The libelant has clearly suffered damage. Assuming that the articles were in good condition when packed for shipment — as to which there was no showing — somewhere along the lme there was undoubtedly negligence either by the packer or the carriers by land,- rail and sea.
Again assuming that liability could as to the wax figures be placed upon this respondent, I do not believe that proof that the goods were accepted by it under a clear bill of lading is in and of itself sufficient to fix liability. All that the clear bill means is that the goods were received in apparently good order as judged from the appearance of the crates and the handling thereof. It is not proof that each crate was first opened and the condition of the contents inspected.
Upon the same assumption there would in any event be no liability upon
In any event, however, the libel-ant cannot recover here upon these facts from this respondent, for it is not the party liable. At the time in question the vessel was owned by the United States, operated by the War Shipping Administration, and the Matson Navigation Company was berth agent for the War Shipping Administration. Misconceiving his remedy, libelant advances the notion that the Matson Navigation Company misled him to his detriment by not disclosing its agency position and must therefore be held responsible, as when it did disclose this.it was then too late to sue the United States.
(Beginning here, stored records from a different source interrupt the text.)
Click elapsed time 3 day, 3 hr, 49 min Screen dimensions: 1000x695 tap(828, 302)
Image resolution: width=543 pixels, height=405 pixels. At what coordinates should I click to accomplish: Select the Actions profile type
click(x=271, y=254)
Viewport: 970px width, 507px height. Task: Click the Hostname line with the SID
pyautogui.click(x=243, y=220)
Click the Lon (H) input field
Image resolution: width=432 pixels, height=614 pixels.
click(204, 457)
Neither the facts nor the law sustain this theory. The libelant knew the law under which the War Shipping Administration was created, the First War Powers Act of 1941, § 1, 50 U.S.C.A.Appendix, § 601, and Executive Order No. 9054, 50 U.S.C.A.Appendix, § 1295 note, and that all domestic ocean vessels could be taken by the Government. And here, additionally libelant either knew or should have known from the face of the bill of lading and the reverse side thereof as well that the respondent was acting as agent for the War Shipping Administration.
Conclusions of Law.
1. No liability attaches to the carrier as to the damage to the plaster objects in view of the failure of the shipper to disclose the nature of the same to the carrier and the consequent carriage of the same at the lower rate under which the shipper assumes the risks of damage.
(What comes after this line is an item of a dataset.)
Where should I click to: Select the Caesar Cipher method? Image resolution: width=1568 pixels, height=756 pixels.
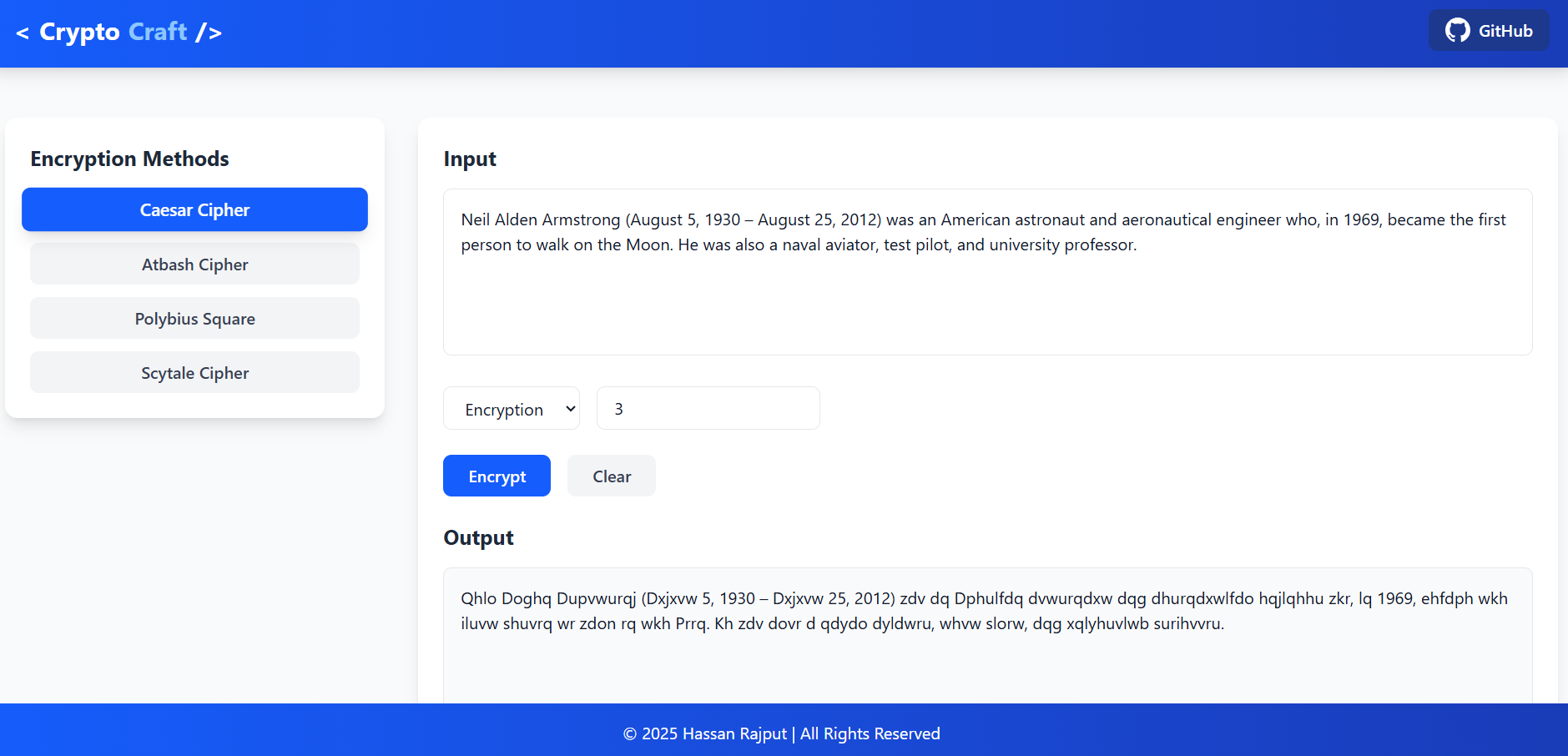pyautogui.click(x=194, y=209)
2. No liability attaches to the carrier as to the damage to the glass cases in view of the failure of the shipper to disclose the nature of the same to the carrier.
3. As to the wax objects, there is only a presumption from the clear Bill of Lading that the same were received by the carrier in good condition, and the evidence is not entirely satisfactory that the same were properly packed.
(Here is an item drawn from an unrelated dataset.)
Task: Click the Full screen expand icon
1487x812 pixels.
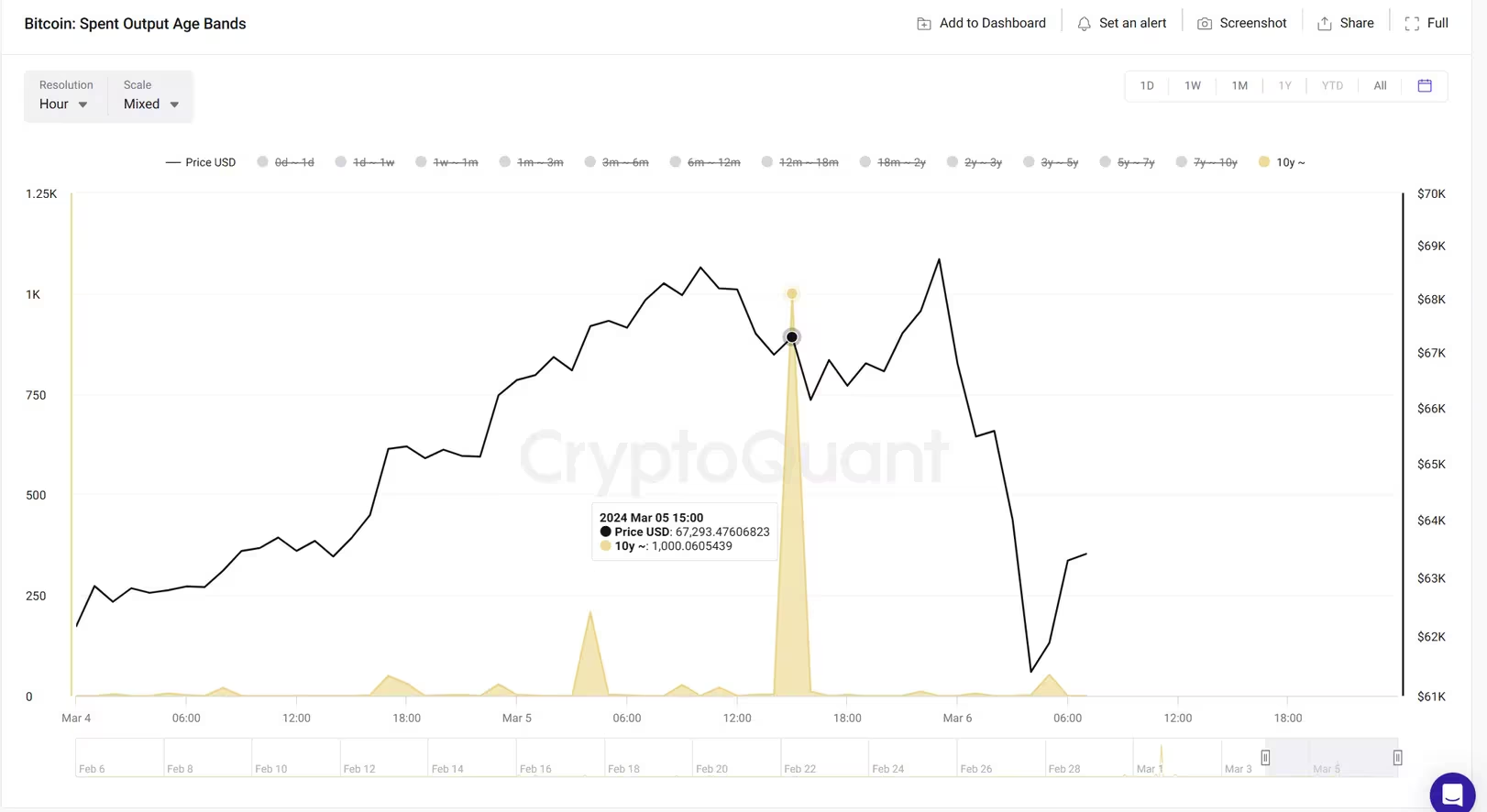Action: pos(1412,24)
4. That no evidence was adduced to support the prayer in the libel for $1,825 representing the value of objects broken beyond repair and of loss of use.
5. Regardless of the foregoing, even if liability exists, the respondent, Matson Navigation Company, as mere berth agent of the United States of America, is not the party liable. Liability, if it exists, exists against the United States as owner or charterer of the vessel involved.
6. There is no merit to the contention of the libelant that he was misled by Mat-son; as a matter of fact as disclosed by the Bill of Lading and as a matter of common knowledge the libelant was chargeable with notice that the principal in this instance was the United States acting under War Shipping Administration and that suit could be brought by him under the provisions of the Carriage of Goods by Sea Act against the United States.
7. A decree in conformity with this decision, in favor of the respondent, with costs, will be signed on presentation.